Public relations is a main reason why brands and owners of urban screen real estate would engage in any artistic activity, as the financial qualifier is still the bottom line – even for the most established of brands. Most people determine what is best by finding out what other people think is best. Two major sources for making that determination are the media and word of mouth. Noted PR experts Al and Laura Ries explain, “You have to depend on the eyes and ears of third party sources. The Editorial pages are such a powerful tool.” [5]

Adam Glickman, publisher of international culture magazine Tokion explains how the seemingly non-corporate artist such as a graffiti writer or t-shirt designer willingly participates in the PR machine: “Its highly relevant that this is a group of artists who came of an age in an era that’s going to be remembered as the Golden Age of Marketing.
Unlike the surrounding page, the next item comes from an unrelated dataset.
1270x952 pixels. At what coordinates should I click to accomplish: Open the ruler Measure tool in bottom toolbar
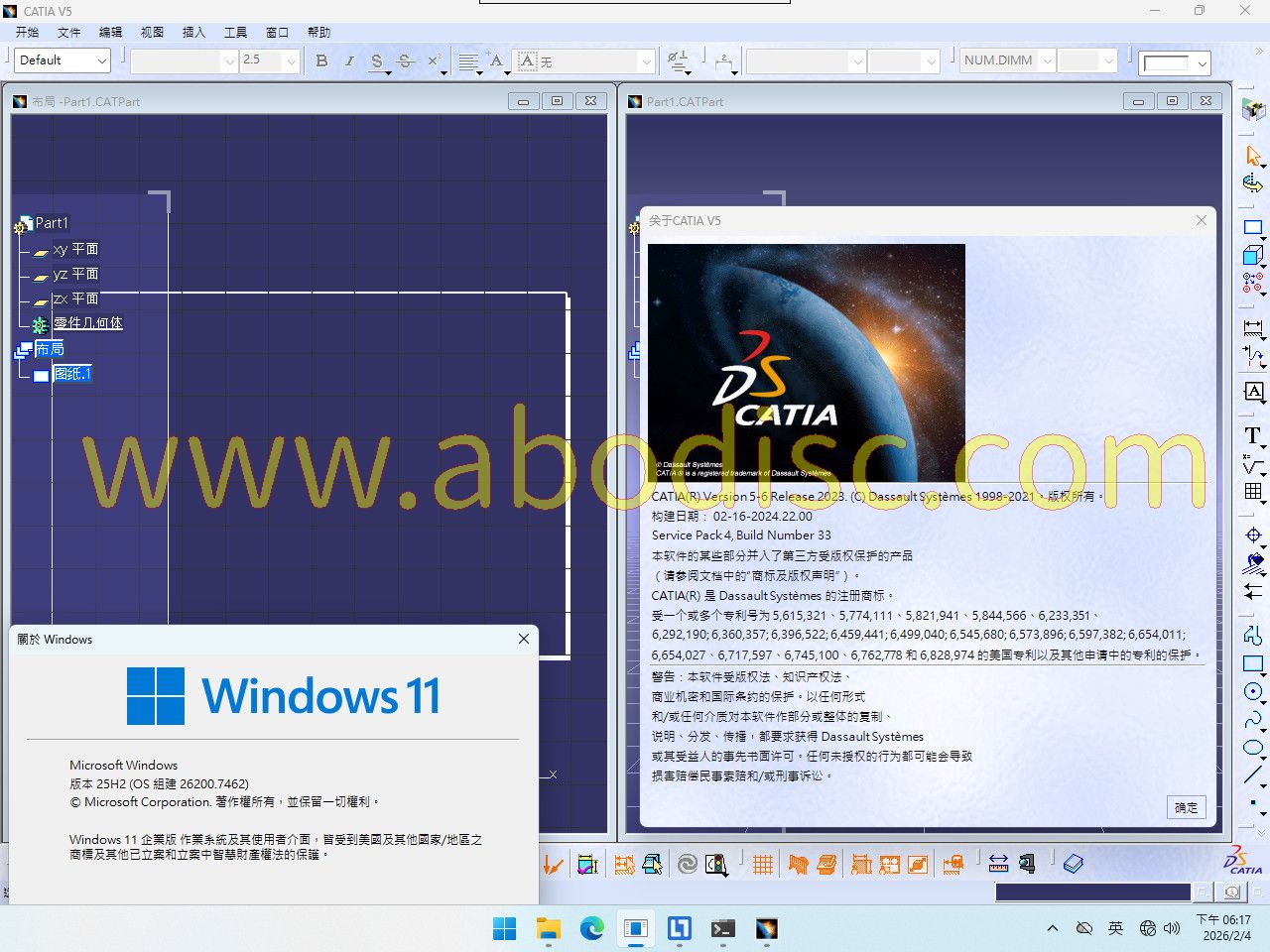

Looking back 30 years from now, we’ll probably belly laugh at the obnoxiously obvious branding culture in which people willingly and actively spent their hard-earned money to advertise corporations. This group of artists grew up watching this strange conformist culture grow from an outsider’s perspective, and many started their art careers as an ironic poke at it. It’s also no coincidence that almost every one of these artists in question came from either a graffiti or skateboarding background. They are natural outsiders, but outsiders with a natural understanding and comfort with the concept of marketing themselves and their art (Glickman in McGinness, 2003 pp.21-22).”

Aside from the large scale LED screen and billboards, out-of-home is the fastest growing category[6] for advertising including a wide range of media including in–tunnel, street performances and events, and hotspots. As corporate culture embraces the non-traditional, traditional advertising will all but disappear. In the cityscape, it is ethnographic as well as design research that will be a larger part of the development of content for the screen.

Many video screens hold ill-designed content for the large screen format, and could display better visuals, culturally specific advertisements and occasionally, fund a public art piece. Use of the screens in a manner much more conducive to the public sphere has entered the brands and advertisers consciousness. Interactive possibilities also push the design. Using the screens for way finding, informational and community purposes would draw the passer-by in since the video is serving a function and becomes something more than an intricate light source.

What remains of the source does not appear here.